Would you please print exactly the lines that run from the one with "Task: Show hidden system tray icons" to the last line of the data, both included, without any pictures?
<<<<
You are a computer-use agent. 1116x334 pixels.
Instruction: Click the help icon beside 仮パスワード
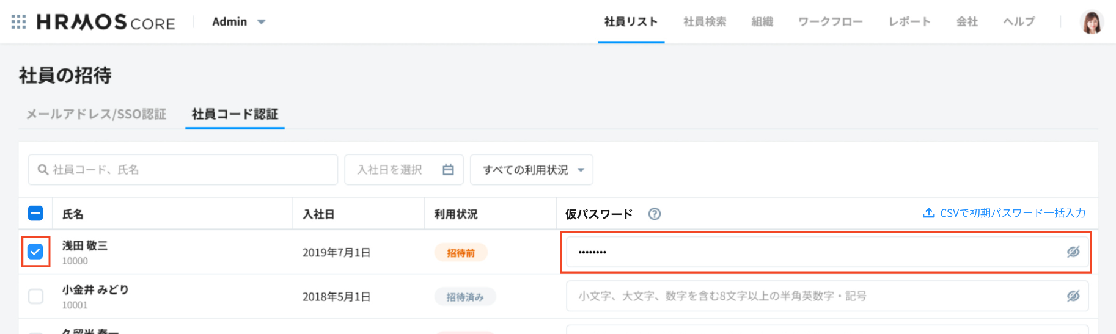pyautogui.click(x=655, y=214)
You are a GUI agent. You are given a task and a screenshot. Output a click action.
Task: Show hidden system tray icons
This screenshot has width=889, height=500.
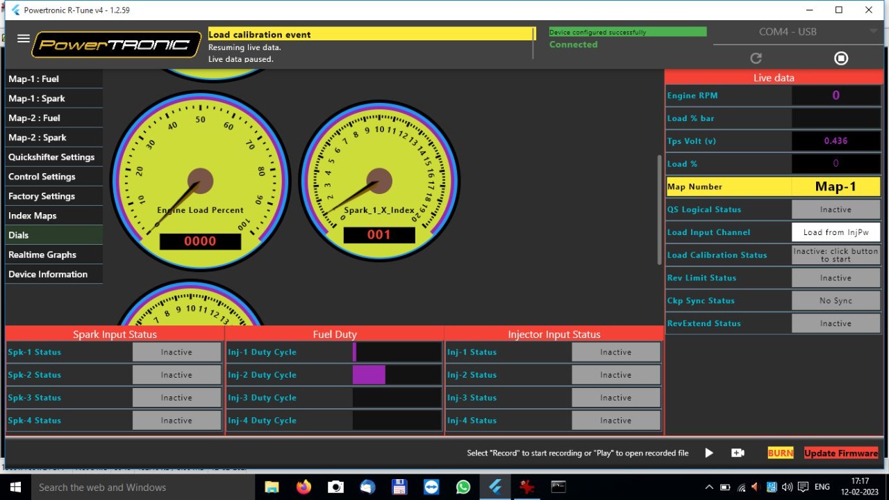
>>>>
### SOLVED PROBLEM
Task: Show hidden system tray icons
This screenshot has width=889, height=500.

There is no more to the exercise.